This is an email that I sent to a number of friends/colleagues who are working in the field of medicine and/or machine learning. I wrote the email based on an abstract that is included at the bottom of this post. I know that the language is very technical in the abstract, but the key issue is that in a specific group of patients, a “brain bleed” was missed by the initial radiologist who interpreted the CT, in 1/2 the cases reviewed.
In the early years of the state of Israel, doctors from around the world came and contributed their knowledge to the well-being of the Israeli people. The overall level of medical technology varied between countries of origin. But the differences were relatively small for doctors from the westernized countries. During the major emigration of Russian Jews, from Russia to Israel, many were physicians. But in the 20 years preceding this emigration, westernized technology had taken a huge step forward. One perfect example was that gynecologists in this group of Russian doctors had no experience with ultrasound, because US was considered a military device. The amazing thing about these doctors is how many of them upgraded their skills, in a language they did not initially know, and became a critical part of the health care system in Israel.
In many ways, we are experiencing the same technology gap amongst physicians today. And I am not even talking about integrating machine learning into electronic health records. I consult to a number of startups, and I received a phone call from the CEO of one of them, who was in a bind. He had two specialists on the team of his startup, and they had literally diametrically opposed opinions on the issue at hand. The problem is that they could not point to specific literature that proved their point. More so, they both had the attitude that their experience, as a combination of their personal work and reading, with sufficient to decide on the matter. This is not a question of lacking in knowledge or skills. This is a fundamental problem in the thought process that these doctors have. They still have not adjusted to a new reality where data decides. In ranking quality of research conclusions, personal experience is considered the weakest form. Yet far too many physicians, especially over a given age, still feel that their independent knowledge base and understanding of the literature is sufficient and unchallengeable.

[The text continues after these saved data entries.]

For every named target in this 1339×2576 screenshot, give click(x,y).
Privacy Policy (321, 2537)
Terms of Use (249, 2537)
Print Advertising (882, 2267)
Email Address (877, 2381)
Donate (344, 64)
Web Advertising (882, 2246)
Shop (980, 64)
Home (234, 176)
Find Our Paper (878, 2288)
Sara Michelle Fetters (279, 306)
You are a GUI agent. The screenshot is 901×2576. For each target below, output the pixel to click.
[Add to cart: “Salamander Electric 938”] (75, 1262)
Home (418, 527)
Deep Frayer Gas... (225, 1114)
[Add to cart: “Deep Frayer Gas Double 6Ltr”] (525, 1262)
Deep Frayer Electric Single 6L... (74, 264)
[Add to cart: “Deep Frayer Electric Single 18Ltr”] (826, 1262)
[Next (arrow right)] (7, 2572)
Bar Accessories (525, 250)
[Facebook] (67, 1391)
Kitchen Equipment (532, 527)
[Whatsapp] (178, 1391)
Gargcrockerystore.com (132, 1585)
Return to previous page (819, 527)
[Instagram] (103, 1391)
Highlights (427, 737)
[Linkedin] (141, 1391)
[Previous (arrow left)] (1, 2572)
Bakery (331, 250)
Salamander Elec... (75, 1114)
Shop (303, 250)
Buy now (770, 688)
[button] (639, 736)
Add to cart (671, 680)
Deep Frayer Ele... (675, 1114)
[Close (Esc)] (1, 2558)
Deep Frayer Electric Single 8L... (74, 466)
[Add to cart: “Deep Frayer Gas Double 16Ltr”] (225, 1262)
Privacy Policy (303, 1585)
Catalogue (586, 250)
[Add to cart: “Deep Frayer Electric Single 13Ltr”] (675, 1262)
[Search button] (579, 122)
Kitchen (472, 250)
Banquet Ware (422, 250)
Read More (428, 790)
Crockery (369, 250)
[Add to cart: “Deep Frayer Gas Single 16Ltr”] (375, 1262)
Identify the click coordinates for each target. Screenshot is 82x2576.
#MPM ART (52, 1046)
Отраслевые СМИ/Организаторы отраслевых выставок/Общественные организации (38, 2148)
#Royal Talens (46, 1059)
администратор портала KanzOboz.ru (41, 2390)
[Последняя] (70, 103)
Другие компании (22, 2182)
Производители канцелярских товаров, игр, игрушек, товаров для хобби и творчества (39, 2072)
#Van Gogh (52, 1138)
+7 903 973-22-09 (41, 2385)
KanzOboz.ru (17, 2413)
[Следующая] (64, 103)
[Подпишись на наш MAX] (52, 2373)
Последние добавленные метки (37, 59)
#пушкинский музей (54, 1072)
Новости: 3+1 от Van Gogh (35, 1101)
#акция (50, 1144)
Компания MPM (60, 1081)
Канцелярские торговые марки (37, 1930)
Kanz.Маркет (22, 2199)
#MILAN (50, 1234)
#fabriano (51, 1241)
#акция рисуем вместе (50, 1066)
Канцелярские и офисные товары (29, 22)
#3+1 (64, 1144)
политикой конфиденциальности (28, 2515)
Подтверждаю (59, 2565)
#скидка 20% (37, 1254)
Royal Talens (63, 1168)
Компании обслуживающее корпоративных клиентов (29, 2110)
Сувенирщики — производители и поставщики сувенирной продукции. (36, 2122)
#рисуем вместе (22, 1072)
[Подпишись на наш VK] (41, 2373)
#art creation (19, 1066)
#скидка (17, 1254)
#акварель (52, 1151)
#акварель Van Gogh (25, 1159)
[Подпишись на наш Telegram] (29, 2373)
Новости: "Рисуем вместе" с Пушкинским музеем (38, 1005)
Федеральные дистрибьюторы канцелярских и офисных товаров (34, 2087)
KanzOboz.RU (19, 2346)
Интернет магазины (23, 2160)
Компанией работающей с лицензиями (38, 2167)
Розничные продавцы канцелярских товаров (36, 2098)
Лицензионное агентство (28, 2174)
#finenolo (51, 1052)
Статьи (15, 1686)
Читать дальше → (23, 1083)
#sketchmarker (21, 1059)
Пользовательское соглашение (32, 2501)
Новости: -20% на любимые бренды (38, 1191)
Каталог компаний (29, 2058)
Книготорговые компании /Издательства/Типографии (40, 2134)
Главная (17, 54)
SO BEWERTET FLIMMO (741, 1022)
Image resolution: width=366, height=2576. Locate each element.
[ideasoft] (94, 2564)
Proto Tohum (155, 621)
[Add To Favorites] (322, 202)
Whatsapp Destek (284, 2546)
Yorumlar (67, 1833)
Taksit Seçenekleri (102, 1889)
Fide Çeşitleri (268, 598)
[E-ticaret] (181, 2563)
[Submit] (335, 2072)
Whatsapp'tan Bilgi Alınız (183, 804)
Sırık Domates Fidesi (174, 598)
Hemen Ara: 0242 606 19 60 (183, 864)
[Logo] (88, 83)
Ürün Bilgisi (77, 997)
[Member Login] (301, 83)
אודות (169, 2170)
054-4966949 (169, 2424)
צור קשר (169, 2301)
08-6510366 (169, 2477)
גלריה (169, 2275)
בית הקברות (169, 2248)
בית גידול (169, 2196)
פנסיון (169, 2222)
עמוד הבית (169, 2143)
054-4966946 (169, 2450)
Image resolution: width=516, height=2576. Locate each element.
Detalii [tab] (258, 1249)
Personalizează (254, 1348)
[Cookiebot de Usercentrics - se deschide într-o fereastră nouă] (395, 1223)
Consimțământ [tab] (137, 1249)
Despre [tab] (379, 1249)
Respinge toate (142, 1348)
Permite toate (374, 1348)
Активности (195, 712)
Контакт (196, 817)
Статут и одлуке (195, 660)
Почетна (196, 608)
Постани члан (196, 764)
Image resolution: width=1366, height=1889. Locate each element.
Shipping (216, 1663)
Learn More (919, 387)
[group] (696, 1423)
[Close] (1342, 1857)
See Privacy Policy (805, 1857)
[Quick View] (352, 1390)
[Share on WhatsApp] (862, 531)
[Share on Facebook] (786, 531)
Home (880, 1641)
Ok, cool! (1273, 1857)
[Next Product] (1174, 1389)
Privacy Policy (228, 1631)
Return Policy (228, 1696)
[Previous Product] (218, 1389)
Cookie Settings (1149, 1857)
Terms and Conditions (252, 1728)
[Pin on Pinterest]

When I read an abstract like the one below, it literally hurts my heart. I remember as a medical student, playing with my pet dinosaur, and asking my seniors “how do you know …. ?” And it was incredibly frustrating that, on far too often an occasion, I did not get a valid answer. As time went by, and Google was stolen from Mount Olympus and given to us by Prometheus, I began doing a great deal of reading. And I found myself having basic principles being challenged or negated on a regular basis. I also began to read about the tremendous discrepancy between medical management in different locations. In one hospital, a protocol would state one thing and in another hospital a protocol would state something contrary. I began to appreciate the tremendous amount of human error that was a part of the day-to-day work in medicine. Far too often, I witnessed radiologists arguing over the significance of a finding, or a radiologist arguing with another specialist over the significance of a finding. In the end, the patient was treated, but far from in an ideal fashion.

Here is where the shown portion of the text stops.